In response to COVID-19, developing these kinds of collaborations and networks are going to become more vital than ever as we slowly start to return to the new normality and return to exploring new ways of enabling all voices to be heard.
Our work to date with both our physical and digital collecting has focused on the concept of displaced persons and refugees as being “the experts of their own experience,” (Hynes, 2003, p.1) whilst our ongoing civic engagement and outreach programmes have centred on projects looking at bottom-up oral history approaches towards exploring the “contradictory narratives of transcultural encounters of refugees and undocumented migrants in London” (Hashem and Dudman, 2016) and beyond.
This has led us to exploring the ethics of how can archives approach the documenting of the life history narratives of refugees and migrants, especially as archives are home to a multitude of interacting stories, narratives and testimonies.

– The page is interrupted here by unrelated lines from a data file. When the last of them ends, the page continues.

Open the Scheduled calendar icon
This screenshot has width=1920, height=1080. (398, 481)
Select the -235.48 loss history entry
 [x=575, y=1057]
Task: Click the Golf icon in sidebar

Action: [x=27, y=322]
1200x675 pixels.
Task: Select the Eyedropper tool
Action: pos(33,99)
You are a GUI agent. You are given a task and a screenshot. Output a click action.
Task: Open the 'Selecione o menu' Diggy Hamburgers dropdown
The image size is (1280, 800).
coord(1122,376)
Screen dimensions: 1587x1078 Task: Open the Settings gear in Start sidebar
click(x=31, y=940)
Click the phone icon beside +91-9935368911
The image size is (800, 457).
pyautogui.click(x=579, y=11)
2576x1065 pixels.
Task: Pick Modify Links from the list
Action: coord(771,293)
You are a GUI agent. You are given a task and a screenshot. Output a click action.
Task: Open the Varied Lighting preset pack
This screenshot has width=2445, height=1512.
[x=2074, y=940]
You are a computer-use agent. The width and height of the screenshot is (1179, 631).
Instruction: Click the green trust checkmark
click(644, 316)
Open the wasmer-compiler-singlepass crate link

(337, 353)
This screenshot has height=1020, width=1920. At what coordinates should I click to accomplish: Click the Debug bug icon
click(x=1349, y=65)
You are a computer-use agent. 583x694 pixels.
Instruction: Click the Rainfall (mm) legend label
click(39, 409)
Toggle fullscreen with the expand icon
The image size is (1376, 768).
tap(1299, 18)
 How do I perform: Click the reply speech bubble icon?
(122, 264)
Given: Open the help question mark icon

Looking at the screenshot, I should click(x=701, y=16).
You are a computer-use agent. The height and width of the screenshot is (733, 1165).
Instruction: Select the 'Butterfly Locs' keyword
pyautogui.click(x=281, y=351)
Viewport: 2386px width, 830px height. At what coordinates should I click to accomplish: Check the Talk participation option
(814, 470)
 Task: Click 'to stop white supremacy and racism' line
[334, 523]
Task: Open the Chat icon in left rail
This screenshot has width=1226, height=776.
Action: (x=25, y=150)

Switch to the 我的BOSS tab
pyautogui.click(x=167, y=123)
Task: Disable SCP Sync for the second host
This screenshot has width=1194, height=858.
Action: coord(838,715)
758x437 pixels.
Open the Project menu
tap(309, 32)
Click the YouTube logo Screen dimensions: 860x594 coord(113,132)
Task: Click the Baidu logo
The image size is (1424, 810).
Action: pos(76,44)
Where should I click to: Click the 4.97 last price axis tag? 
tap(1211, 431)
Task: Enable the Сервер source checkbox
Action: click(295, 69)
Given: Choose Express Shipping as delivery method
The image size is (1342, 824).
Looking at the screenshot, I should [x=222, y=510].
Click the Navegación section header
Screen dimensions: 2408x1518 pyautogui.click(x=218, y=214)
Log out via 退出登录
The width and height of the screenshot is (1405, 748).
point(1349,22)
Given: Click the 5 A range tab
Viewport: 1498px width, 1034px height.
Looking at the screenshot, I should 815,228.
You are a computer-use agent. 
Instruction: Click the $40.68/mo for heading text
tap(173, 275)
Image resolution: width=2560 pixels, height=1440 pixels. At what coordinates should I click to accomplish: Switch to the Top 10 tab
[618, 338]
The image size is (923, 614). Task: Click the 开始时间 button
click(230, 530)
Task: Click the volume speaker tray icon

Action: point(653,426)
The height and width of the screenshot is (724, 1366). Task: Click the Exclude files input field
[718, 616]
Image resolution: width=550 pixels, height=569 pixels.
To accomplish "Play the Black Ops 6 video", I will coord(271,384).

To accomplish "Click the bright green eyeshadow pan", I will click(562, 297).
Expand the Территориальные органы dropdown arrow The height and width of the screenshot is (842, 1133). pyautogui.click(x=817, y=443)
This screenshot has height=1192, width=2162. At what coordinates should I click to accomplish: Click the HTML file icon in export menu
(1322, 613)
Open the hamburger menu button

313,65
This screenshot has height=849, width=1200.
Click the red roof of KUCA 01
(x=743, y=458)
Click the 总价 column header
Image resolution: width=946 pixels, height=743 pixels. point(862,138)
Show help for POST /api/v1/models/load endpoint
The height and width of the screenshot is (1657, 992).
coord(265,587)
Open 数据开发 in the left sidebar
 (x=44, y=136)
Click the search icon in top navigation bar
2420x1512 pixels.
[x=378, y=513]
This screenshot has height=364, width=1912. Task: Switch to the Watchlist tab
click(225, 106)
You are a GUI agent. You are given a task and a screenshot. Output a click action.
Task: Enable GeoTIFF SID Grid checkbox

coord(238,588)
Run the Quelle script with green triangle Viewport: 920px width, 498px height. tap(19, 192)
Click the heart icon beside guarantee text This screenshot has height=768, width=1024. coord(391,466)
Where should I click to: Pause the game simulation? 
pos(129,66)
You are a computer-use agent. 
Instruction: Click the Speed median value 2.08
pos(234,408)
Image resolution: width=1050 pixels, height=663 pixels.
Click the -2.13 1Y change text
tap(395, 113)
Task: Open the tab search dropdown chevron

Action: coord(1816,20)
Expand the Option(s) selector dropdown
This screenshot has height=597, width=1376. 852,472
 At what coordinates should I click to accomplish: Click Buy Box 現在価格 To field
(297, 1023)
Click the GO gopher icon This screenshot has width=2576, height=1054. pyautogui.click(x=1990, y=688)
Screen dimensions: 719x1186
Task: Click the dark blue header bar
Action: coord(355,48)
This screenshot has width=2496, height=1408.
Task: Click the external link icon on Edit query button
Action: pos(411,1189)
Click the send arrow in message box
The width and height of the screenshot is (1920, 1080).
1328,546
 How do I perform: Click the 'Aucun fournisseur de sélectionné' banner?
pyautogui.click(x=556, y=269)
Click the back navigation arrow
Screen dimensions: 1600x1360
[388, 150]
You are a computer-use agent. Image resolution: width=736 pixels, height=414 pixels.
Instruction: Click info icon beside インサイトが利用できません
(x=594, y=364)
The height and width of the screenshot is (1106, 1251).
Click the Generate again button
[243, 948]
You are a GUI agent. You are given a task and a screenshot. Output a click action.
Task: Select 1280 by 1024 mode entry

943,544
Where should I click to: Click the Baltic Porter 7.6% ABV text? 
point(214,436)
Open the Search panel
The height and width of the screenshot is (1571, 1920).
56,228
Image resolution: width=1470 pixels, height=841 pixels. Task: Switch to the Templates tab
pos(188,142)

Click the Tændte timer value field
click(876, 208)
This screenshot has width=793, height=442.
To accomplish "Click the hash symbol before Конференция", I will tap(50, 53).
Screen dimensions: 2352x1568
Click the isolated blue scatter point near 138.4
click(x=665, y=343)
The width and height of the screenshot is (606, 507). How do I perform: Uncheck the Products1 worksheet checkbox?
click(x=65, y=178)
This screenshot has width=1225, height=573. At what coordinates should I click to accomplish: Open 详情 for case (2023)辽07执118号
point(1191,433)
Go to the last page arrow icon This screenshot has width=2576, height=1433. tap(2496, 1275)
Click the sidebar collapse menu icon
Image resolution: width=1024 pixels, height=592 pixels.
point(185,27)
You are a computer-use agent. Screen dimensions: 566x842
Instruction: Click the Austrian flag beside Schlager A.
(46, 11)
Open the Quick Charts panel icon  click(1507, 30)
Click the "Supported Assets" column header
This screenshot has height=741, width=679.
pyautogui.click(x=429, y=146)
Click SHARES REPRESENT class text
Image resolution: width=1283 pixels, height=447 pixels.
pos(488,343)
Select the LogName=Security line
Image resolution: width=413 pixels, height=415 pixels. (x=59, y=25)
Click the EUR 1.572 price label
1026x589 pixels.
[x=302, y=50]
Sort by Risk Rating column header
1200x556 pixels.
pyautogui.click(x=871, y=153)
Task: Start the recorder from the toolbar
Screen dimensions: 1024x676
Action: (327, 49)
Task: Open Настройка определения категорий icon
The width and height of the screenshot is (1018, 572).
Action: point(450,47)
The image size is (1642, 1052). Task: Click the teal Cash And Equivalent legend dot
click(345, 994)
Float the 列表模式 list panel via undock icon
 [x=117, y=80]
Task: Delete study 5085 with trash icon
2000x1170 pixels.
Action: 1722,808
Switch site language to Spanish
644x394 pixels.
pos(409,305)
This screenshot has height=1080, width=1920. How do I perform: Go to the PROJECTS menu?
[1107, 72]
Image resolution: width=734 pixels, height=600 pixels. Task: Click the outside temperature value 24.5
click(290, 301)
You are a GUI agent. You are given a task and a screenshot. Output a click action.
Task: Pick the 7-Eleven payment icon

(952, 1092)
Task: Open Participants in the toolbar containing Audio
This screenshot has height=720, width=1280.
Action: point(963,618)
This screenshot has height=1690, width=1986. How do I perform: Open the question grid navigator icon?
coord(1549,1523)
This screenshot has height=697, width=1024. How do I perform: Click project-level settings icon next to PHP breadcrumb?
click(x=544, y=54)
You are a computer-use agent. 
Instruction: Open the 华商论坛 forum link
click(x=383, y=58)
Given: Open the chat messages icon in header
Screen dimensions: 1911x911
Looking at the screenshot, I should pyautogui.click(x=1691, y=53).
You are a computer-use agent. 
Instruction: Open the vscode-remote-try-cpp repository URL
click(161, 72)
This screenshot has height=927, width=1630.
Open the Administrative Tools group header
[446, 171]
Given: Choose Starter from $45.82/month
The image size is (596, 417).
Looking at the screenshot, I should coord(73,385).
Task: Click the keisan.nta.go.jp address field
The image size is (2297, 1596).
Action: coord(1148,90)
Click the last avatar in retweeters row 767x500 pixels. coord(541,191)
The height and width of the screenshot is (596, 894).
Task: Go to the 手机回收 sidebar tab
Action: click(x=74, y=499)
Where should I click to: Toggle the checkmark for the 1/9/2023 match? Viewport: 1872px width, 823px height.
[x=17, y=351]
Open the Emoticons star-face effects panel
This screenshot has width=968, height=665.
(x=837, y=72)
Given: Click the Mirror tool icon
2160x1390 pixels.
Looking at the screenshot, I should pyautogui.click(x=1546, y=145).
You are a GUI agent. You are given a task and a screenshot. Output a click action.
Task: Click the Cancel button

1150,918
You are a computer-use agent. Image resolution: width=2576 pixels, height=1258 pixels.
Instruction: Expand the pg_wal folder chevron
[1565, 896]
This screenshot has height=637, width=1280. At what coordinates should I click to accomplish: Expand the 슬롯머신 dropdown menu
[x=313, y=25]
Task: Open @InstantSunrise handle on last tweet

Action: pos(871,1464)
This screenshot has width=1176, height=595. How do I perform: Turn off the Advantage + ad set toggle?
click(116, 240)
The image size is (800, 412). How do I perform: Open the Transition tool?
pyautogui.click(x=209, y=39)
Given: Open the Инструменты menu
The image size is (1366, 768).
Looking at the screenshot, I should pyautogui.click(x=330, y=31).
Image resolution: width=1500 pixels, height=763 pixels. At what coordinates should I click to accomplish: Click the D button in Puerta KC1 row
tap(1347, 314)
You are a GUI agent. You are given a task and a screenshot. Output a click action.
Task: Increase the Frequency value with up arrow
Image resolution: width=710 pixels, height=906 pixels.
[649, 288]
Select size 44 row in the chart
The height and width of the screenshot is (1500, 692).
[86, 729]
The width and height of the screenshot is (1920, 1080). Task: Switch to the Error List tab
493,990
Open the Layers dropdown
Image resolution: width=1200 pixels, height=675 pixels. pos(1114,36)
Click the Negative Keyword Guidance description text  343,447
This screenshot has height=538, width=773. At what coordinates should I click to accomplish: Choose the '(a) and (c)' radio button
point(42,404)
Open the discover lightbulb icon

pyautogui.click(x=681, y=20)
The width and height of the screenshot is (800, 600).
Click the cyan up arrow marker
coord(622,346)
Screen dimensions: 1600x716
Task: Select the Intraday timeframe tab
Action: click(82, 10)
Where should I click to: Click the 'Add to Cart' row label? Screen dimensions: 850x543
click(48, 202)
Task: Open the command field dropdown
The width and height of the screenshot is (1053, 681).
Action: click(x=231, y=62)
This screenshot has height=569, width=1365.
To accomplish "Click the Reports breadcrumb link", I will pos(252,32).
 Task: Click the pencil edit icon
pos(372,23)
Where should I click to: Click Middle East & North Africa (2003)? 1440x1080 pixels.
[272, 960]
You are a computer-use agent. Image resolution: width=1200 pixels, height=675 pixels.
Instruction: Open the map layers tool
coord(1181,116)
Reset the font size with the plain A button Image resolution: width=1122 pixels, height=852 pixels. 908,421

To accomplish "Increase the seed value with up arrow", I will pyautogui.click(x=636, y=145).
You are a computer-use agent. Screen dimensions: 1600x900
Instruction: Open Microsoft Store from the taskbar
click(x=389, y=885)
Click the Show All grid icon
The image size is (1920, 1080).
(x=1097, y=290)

Some rise to the surface easily, others are hidden. With he advent of COVID-19 and the lasting implications of this pandemic, it is going to be a challenge to ensure that we are able to archive stories and encourage agency amongst under documented groups, whilst at the same time ensuring the stability and continuing to maintain access to our collections.
For Refugee Week 2020, we are launching the first volume of our new open access online journal – Displaced Voices: A Journal of Archives, Migration and Cultural Heritage. Our aim is for the journal to engage with issues pertaining the intersection of refugee and migration studies with participatory archive and oral history methodologies and the role of cultural heritage in relation to the refugee experience. Broad themes will include refugee and migration history; cultural and intangible history; community memory and notions of identity; the role of archives and oral history in documenting the refugee and migration experiences. We are thinking to focus the Call for Papers for Volume Two for issues specifically around the impact of COVID-19 so would be interested in any potential feedback on this.
Dudman, Paul V. (2019). `Oral History and Collective Memory: Documenting Refugee Voices and the Challenges of Archival Representation.’ Atlanti +, 29 (2), pp. 33-43. Maribor: The International Institute for Archival Science of Trieste and Maribor. Available at: https://repository.uel.ac.uk/item/87w6v (Accessed: 9 June 2020).
Hashem, Rumana and Dudman, Paul V. (2016) ‘Paradoxical narratives of transcultural encounters of the “other”: Civic engagement with refugees and migrants in London’, Transnational Social Review, 6(1-2), pp. 192-199. doi: 10.1080/21931674.2016.1186376
Hynes. Tricia (2003) The issue of ‘trust’ or ‘mistrust’ in research with refugees: choices, caveats and considerations for researchers. Available at: https://www.unhcr.org/research/working/3fcb5cee1/issue-trust-mistrust-research-refugees-choices-caveats-considerations-researchers.html (Accessed: 9 June 2020).
Kershaw, Roger. (2009). Migration Records: A guide for family historians. Kew: The National Archives.
Speller, Jane (2019). Scoping report on the archive of The Association of Ukrainian Women in Great Britain. Kew: The National Archives.